5. Modification des règles concernant l’accès au territoire français et des politiques
européennes et internationales
Dans un souci de cohérence avec ce qui précède, il importe de réviser les règles d’accès au territoire français,
fondées elles aussi sur une logique de tri, et de promouvoir ce changement au sein des instances européennes.
5-1 Abandon du règlement Dublin, droit des personnes étrangères au libre choix de leur pays de destination ;
5-2 Liberté d’entrée, de circulation et d’installation dans l’espace européen pour les personnes étrangères à l’Union
européenne ;
5-3 Fin des mesures d’exception dans les espaces frontaliers de la métropole ainsi que dans les Collectivités et
Territoires d’Outre-mer ;
5-4 Arrêt des politiques d’externalisation, de l’approche dite « hotspots » et de la multiplication de centres de tri sur les
routes des migrant·e·s ;
5-5 Fin des expulsions, des bannissements, notamment par le biais d’IRTF (Interdiction de Retour sur le Territoire
Français).
6. Conditions de réalisation et de mise en oeuvre d’une telle politique alternative
6-1 Fin de la logique de discrimination et de suspicion généralisée envers les personnes étrangères, qui conduit à des
drames, des violences, des souffrances, des humiliations et du harcèlement ;
6-2 Transfert des budgets engagés dans l’actuelle politique sécuritaire et répressive aux différents dispositifs d’accueil
et d’accompagnement ;
6-3 Changement de gouvernance : la politique migratoire ne doit plus être confiée au seul ministère de l’Intérieur.
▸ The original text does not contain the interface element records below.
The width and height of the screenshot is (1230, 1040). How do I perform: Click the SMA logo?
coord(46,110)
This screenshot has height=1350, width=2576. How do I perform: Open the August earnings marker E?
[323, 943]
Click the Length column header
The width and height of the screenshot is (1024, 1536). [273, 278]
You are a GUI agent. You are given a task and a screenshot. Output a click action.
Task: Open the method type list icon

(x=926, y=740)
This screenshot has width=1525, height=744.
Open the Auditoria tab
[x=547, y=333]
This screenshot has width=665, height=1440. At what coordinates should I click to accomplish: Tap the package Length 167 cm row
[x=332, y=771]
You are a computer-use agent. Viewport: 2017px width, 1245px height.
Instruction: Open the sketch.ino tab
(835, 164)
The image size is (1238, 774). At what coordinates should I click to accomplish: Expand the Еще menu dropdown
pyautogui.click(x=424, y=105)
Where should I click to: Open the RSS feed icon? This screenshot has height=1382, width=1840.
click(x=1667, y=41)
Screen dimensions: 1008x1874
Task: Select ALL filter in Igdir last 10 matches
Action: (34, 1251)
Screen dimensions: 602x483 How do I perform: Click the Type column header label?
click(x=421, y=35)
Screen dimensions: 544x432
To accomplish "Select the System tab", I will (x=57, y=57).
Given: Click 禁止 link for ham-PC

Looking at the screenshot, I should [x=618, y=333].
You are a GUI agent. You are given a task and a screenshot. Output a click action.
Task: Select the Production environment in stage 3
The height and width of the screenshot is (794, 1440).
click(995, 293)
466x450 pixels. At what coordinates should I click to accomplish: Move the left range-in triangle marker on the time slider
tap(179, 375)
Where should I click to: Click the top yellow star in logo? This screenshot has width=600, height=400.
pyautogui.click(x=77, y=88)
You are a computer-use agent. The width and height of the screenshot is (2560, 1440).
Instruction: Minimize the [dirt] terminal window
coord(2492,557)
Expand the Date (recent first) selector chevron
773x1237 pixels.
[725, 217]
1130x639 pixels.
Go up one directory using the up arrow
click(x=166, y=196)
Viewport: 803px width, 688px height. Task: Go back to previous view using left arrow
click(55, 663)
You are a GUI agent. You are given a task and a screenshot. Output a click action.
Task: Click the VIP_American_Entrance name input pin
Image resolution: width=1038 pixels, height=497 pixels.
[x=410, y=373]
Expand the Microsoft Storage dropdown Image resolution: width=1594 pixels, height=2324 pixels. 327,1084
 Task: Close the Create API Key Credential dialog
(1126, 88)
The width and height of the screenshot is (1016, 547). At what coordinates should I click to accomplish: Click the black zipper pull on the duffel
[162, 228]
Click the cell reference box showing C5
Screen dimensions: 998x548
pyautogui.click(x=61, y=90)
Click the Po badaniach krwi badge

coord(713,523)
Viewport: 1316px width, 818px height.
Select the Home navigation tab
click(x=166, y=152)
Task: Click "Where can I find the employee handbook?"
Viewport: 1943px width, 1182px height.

Privilégier une approche interministérielle fondée sur le droit commun ;
6-4 Formation des personnels administratifs, fonctionnaires et travailleurs sociaux à la compréhension des questions
migratoires, à l’interculturalité et à la logique de bienveillance ;
6-5 Fin de l’impunité des élu·e·s et représentant·e·s de l’État en cas de violations des droits imprescriptibles des
personnes étrangères : systématisation des enquêtes des organisations de la société civile et pouvant être ordonnées
par les tribunaux afin que soient sanctionnées les personnes responsables de ces manquements à leur mission, et
protection des agents qui dénoncent ces violations ;
6-6 Mise en place de cadres de concertation et de coopération entre la société civile et les autorités (sans que cela
conduise à pallier les carences de l’État) ;
6-7 Évaluation transparente et menée par des autorités indépendantes des politiques migratoires, avec un mécanisme
qui engage les pouvoirs publics à tenir compte des recommandations.